Subject: Re: Wrong DIF guard tag on ext2 write
From: James Bottomley <James.Bottomley@suse.de>
To: Christof Schmitt <christof.schmitt@de.ibm.com>
Cc: Boaz Harrosh <bharrosh@panasas.com>,
       "Martin K. Petersen" <martin.petersen@oracle.com>,
       linux-scsi@vger.kernel.org, linux-kernel@vger.kernel.org,
       linux-fsdevel@vger.kernel.org, Chris Mason <chris.mason@oracle.com>
In-Reply-To: <20100601103041.GA15922@schmichrtp.mainz.de.ibm.com>
References: <20100531112817.GA16260@schmichrtp.mainz.de.ibm.com>
	 <yq1iq64kv9f.fsf@sermon.lab.mkp.net>
	 <1275318102.2823.47.camel@mulgrave.site> <4C03D5FD.3000202@panasas.com>
	 <20100601103041.GA15922@schmichrtp.mainz.de.ibm.com>
Content-Type: text/plain; charset="UTF-8"
Date: Tue, 01 Jun 2010 13:27:56 +0000
Message-ID: <1275398876.21962.6.camel@mulgrave.site>
Mime-Version: 1.0
Content-Transfer-Encoding: 7bit
Sender: linux-kernel-owner@vger.kernel.org
Content-Length: 1501
Lines: 31

On Tue, 2010-06-01 at 12:30 +0200, Christof Schmitt wrote:
> What is the best strategy to continue with the invalid guard tags on
> write requests? Should this be fixed in the filesystems?

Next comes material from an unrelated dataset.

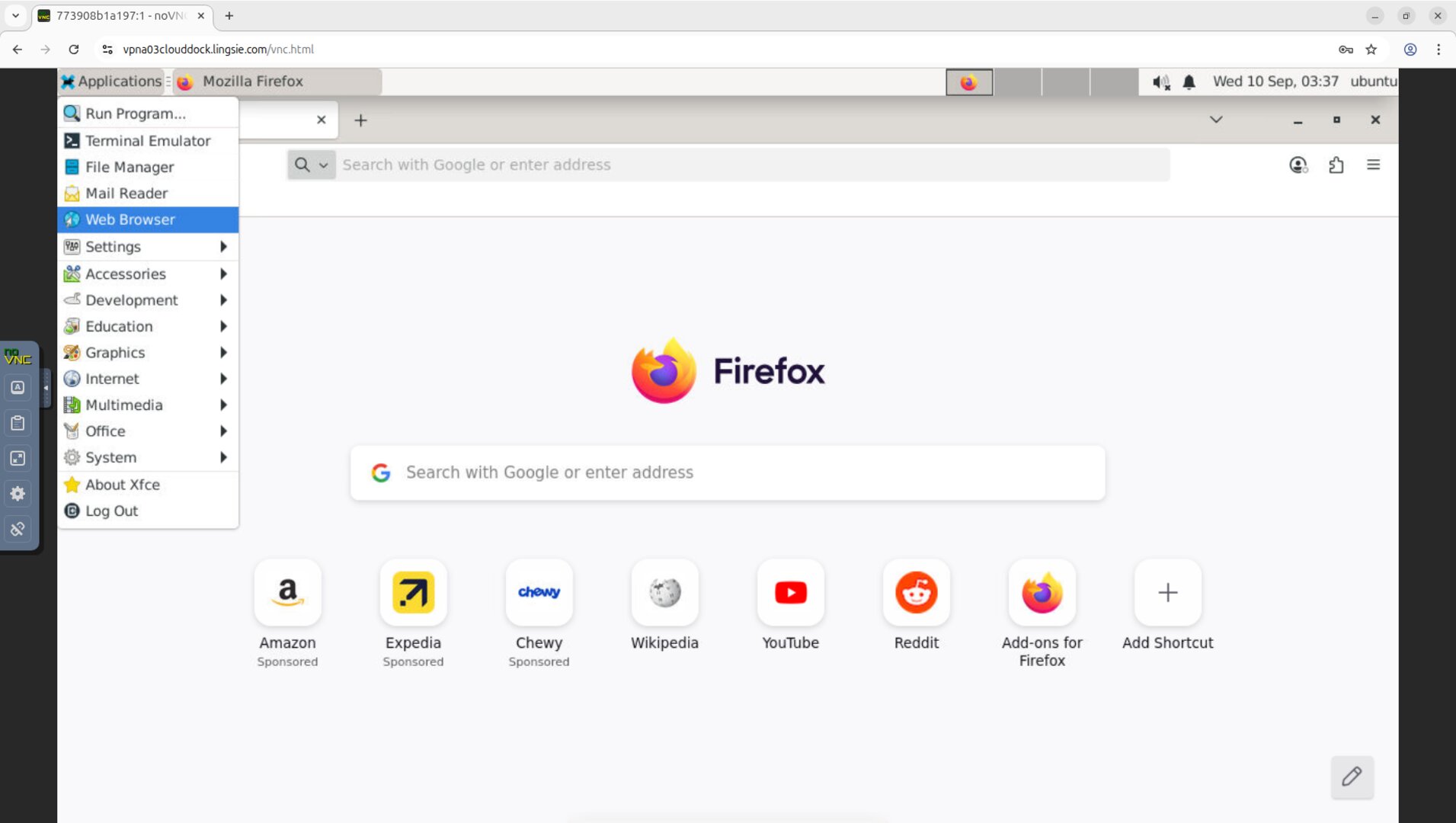Click the Amazon sponsored shortcut
The height and width of the screenshot is (823, 1456).
coord(287,593)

For write requests, as long as the page dirty bit is still set, it's
safe to drop the request, since it's already going to be repeated.  What
we probably want is an error code we can return that the layer that sees
both the request and the page flags can make the call.

> Another idea would be to pass invalid guard tags on write requests
> down to the hardware, expect an "invalid guard tag" error and report
> it to the block layer where a new checksum is generated and the
> request is issued again. Basically implement a retry through the whole
> I/O stack. But this also sounds complicated.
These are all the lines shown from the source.